EXERCISE INSTRUCTIONS
Please echo all of the items below word for word, leaving every line unchanged.

-- start of MATERIAL SUPPLIED --

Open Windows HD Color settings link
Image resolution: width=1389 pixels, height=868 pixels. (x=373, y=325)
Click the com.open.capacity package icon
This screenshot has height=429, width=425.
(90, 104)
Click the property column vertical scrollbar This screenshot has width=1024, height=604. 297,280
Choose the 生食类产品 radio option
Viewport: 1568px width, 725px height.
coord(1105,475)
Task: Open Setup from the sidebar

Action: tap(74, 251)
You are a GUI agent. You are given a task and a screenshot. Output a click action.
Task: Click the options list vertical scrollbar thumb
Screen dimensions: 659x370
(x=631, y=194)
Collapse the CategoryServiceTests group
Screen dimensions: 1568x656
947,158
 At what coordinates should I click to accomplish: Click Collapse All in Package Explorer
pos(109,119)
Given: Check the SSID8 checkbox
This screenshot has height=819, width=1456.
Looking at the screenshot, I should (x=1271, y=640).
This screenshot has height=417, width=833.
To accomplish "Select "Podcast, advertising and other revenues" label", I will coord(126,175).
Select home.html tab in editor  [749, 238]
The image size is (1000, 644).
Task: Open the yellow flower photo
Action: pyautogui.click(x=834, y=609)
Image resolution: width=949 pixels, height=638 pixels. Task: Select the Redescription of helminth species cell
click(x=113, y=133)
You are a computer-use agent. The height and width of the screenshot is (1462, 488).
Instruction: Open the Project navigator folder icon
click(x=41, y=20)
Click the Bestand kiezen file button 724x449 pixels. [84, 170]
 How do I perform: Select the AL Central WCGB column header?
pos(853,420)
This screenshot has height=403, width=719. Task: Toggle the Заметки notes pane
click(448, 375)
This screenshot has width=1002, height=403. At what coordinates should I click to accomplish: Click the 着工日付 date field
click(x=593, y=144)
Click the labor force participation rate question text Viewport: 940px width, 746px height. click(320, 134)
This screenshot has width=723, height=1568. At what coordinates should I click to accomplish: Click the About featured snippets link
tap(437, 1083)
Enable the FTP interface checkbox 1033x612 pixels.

-- end of MATERIAL SUPPLIED --

CORRECT RESPONSE
Open Windows HD Color settings link
Image resolution: width=1389 pixels, height=868 pixels. (x=373, y=325)
Click the com.open.capacity package icon
This screenshot has height=429, width=425.
(90, 104)
Click the property column vertical scrollbar This screenshot has width=1024, height=604. 297,280
Choose the 生食类产品 radio option
Viewport: 1568px width, 725px height.
coord(1105,475)
Task: Open Setup from the sidebar

Action: tap(74, 251)
You are a GUI agent. You are given a task and a screenshot. Output a click action.
Task: Click the options list vertical scrollbar thumb
Screen dimensions: 659x370
(x=631, y=194)
Collapse the CategoryServiceTests group
Screen dimensions: 1568x656
947,158
 At what coordinates should I click to accomplish: Click Collapse All in Package Explorer
pos(109,119)
Given: Check the SSID8 checkbox
This screenshot has height=819, width=1456.
Looking at the screenshot, I should (x=1271, y=640).
This screenshot has height=417, width=833.
To accomplish "Select "Podcast, advertising and other revenues" label", I will coord(126,175).
Select home.html tab in editor  [749, 238]
The image size is (1000, 644).
Task: Open the yellow flower photo
Action: pyautogui.click(x=834, y=609)
Image resolution: width=949 pixels, height=638 pixels. Task: Select the Redescription of helminth species cell
click(x=113, y=133)
You are a computer-use agent. The height and width of the screenshot is (1462, 488).
Instruction: Open the Project navigator folder icon
click(x=41, y=20)
Click the Bestand kiezen file button 724x449 pixels. [84, 170]
 How do I perform: Select the AL Central WCGB column header?
pos(853,420)
This screenshot has height=403, width=719. Task: Toggle the Заметки notes pane
click(448, 375)
This screenshot has width=1002, height=403. At what coordinates should I click to accomplish: Click the 着工日付 date field
click(x=593, y=144)
Click the labor force participation rate question text Viewport: 940px width, 746px height. click(320, 134)
This screenshot has width=723, height=1568. At what coordinates should I click to accomplish: Click the About featured snippets link
tap(437, 1083)
Enable the FTP interface checkbox 1033x612 pixels.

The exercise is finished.